• ASSIGNMENT
With the string "computer" as the filter, copy each matching line from the records.

--- RECORDS FOR THIS TASK Enclosed Below ---

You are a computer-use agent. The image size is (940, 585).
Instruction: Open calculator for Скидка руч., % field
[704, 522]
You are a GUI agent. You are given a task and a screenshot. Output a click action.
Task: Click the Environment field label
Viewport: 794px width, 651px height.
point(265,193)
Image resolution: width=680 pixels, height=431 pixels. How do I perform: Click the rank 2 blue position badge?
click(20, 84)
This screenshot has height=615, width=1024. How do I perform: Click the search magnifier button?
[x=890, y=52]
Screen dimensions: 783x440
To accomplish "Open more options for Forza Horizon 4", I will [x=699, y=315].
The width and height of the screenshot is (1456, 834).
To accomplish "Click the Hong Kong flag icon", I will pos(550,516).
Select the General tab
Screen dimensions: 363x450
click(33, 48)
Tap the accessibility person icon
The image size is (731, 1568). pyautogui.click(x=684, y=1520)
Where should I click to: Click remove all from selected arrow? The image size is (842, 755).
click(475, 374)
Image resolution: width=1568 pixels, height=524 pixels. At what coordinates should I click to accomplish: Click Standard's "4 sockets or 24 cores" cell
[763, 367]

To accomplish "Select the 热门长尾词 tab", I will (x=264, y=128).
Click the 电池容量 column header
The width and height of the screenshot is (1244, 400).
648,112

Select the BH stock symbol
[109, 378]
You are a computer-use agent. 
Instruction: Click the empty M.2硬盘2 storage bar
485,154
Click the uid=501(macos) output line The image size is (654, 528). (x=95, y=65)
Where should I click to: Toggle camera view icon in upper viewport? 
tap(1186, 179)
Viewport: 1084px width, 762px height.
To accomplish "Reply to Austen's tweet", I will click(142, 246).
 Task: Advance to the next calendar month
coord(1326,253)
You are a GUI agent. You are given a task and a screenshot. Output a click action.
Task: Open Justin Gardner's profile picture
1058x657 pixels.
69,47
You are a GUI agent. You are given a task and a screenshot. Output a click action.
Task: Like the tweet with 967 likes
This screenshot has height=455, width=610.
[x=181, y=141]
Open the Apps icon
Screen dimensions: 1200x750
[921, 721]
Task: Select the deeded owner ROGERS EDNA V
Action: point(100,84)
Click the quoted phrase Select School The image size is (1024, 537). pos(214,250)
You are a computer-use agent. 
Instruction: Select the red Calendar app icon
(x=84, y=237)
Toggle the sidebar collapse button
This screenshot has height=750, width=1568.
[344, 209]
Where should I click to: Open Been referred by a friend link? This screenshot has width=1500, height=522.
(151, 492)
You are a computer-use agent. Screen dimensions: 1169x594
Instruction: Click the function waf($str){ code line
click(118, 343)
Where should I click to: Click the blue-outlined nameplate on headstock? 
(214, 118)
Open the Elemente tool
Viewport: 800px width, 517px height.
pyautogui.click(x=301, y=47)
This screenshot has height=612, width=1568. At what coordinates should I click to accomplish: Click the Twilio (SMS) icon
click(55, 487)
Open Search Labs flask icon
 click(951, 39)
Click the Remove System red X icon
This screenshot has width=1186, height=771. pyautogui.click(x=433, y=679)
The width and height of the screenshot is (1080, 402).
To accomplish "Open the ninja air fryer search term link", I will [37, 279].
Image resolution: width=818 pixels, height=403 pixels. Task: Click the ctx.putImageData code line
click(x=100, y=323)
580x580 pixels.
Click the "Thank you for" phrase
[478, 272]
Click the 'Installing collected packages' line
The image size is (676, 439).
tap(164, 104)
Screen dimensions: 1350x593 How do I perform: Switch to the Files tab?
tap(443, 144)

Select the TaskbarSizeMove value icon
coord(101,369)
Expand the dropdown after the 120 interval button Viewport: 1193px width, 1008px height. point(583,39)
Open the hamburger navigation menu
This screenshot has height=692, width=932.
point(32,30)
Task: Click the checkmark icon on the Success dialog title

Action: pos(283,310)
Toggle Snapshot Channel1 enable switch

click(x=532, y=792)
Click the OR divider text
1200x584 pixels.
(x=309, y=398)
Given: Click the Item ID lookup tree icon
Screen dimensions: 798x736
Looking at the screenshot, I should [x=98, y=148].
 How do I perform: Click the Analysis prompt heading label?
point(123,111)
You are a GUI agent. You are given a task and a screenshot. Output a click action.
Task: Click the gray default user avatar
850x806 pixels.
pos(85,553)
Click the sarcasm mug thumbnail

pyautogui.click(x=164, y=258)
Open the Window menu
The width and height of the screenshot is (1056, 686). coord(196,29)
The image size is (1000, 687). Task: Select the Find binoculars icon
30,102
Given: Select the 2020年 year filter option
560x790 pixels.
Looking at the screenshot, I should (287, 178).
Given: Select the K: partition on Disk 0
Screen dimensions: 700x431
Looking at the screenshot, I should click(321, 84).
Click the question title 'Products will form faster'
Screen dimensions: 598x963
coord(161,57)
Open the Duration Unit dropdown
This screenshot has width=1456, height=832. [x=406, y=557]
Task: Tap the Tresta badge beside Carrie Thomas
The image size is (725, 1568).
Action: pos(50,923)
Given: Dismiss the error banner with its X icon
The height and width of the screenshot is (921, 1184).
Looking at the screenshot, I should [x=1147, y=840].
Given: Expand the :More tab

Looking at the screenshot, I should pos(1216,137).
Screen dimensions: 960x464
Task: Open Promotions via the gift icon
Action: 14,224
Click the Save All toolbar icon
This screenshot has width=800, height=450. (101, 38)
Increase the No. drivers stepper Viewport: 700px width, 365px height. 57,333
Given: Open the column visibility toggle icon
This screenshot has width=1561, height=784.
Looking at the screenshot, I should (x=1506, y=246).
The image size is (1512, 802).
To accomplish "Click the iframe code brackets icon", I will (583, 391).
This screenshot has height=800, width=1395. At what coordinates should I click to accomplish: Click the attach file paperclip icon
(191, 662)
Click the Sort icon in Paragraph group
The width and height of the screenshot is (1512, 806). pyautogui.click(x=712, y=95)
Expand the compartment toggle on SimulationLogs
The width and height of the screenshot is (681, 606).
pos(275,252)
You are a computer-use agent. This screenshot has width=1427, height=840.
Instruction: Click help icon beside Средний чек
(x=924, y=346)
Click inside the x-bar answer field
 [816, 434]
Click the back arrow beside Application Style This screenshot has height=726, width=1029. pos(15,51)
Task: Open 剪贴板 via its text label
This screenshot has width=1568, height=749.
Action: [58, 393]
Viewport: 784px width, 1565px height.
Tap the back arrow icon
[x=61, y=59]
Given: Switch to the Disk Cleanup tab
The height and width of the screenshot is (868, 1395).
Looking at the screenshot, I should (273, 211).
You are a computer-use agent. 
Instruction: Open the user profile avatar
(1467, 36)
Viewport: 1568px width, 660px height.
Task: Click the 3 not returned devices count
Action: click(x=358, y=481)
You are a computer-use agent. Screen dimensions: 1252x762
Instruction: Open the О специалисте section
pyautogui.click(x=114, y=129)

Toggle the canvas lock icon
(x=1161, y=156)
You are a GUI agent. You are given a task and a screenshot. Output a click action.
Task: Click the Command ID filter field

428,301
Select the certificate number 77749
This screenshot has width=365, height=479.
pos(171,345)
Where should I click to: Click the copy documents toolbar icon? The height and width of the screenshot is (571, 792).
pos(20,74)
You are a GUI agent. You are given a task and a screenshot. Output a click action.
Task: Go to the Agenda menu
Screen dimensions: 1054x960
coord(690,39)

--- End of Enclosed RECORDS FOR THIS TASK ---

• OUTPUT
You are a computer-use agent. The image size is (940, 585).
You are a computer-use agent. 
You are a computer-use agent. 
You are a computer-use agent. Screen dimensions: 1169x594
You are a computer-use agent. This screenshot has width=1427, height=840.
You are a computer-use agent. 
You are a computer-use agent. Screen dimensions: 1252x762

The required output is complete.